O que se busca, no Brasil, nada mais é do que compatibilizar o processo penal com a Constituição Federal, adequação esta que se encontra, ainda, sobremaneira atrasada.

O sistema penal e processual penal tem como objetivo impor limites de atuação ao poder punitivo estatal. Em um estado democrático de direito, absolutamente todas as autoridades, até mesmo o Presidente da República, devem obediência às leis, notadamente à Constituição Federal.

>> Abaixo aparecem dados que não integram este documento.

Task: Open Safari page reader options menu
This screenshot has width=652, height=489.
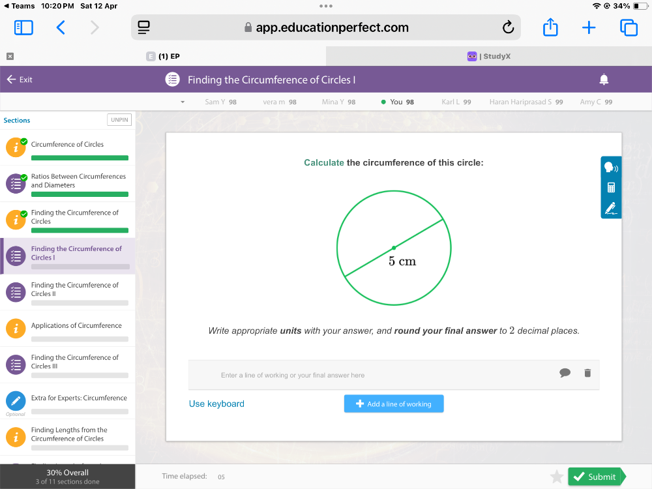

O direito não se antecipa aos fatos sociais, mas deles é uma consequência. As leis que tratam do abuso de autoridade e do juiz de garantias, por exemplo, decorreram de um profundo debate e reflexão do Congresso Nacional, que entendeu pelo aprimoramento do nosso sistema processual. A magistratura não é um segmento isolado da sociedade e está, assim como todos os demais grupos sociais, sujeita a controle dos seus atos e modernização das suas funções, principalmente aquelas instituídas pelo Poder Legislativo Federal, legítimo representante do povo e que detém expressas atribuições para tanto.

A advocacia não é defensora de bandidos. A advocacia é defensora, antes de tudo, do Estado Democrático de Direito e do fiel cumprimento à legislação vigente, constitucional e infraconstitucional, em relação à qual todos devem fiel cumprimento.

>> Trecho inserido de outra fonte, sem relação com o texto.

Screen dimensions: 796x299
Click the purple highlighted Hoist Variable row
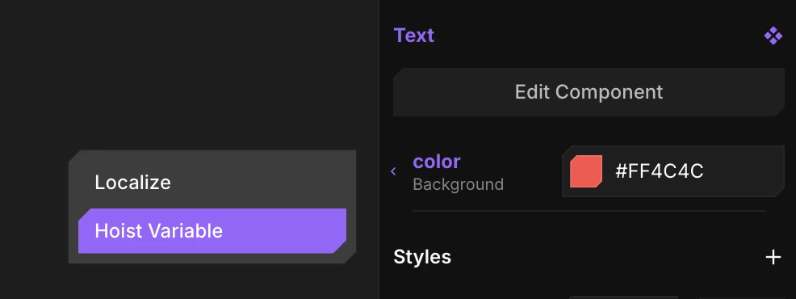(212, 231)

Diretoria da Ordem dos Advogados do Brasil, seccional da Paraíba

Leia nota da Abracrim na íntegra:

Manifestação em repúdio a postagem do presidente do TJPB

A ASSOCIAÇÃO BRASILEIRA DOS ADVOGADOS CRIMINALISTAS – ABRACRIM, por meio de sua diretoria nacional e dos presidentes estaduais, vem à público lamentar a injustificada tentativa de vitimização que o Presidente do Tribunal de Justiça da Paraíba (TJPB), o Excelentíssimo Desembargador Márcio Murilo da Cunha Ramos, busca para sua classe (Magistratura), por meio de postagem em sua rede social pessoal e de acesso público, contrariando as orientações do Conselho Nacional de Justiça (CNJ) em mensagem eletrônica, pública e direcionada à toda sociedade paraibana.

É de se indagar: 1. Quem seriam os defensores de bandidos? Individualizar é preciso; 2. Quais são as leis que fragilizam os juízes? Estrita legalidade é princípio norteador da atuação de todo agente público, nos quais se enquadram os magistrados; 3. Quando um magistrado absolve um réu, está defendendo bandido?

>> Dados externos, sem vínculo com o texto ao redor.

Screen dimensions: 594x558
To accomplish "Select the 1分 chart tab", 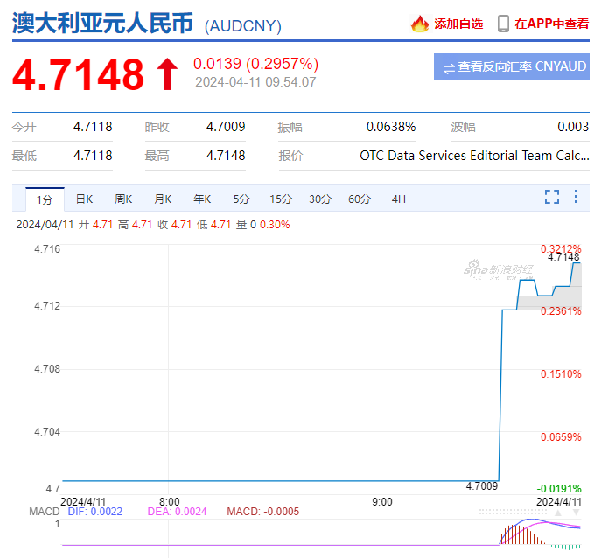I will point(45,199).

Certamente o Douto Desembargador não se referiu à Advocacia Criminal, daí a necessidade de se declinar: a quem o magistrado acusa de defender bandidos? Mesmo porque, o Poder Judiciário tem como preceito orgânico a garantia dos direitos, respeito a aplicação da Constituição Federal e de todo o ordenamento jurídico vigente.

Por fim, registre-se que nós, da Advocacia Criminal, respeitamos as leis, defendemos a cidadania, os direitos individuais e o Estado Democrático e de Direito. O mesmo se espera da Magistratura, do Ministério Público e de todos que contribuem para o aperfeiçoamento da Justiça Criminal. Assim construiremos uma nação democrática e respeitosa.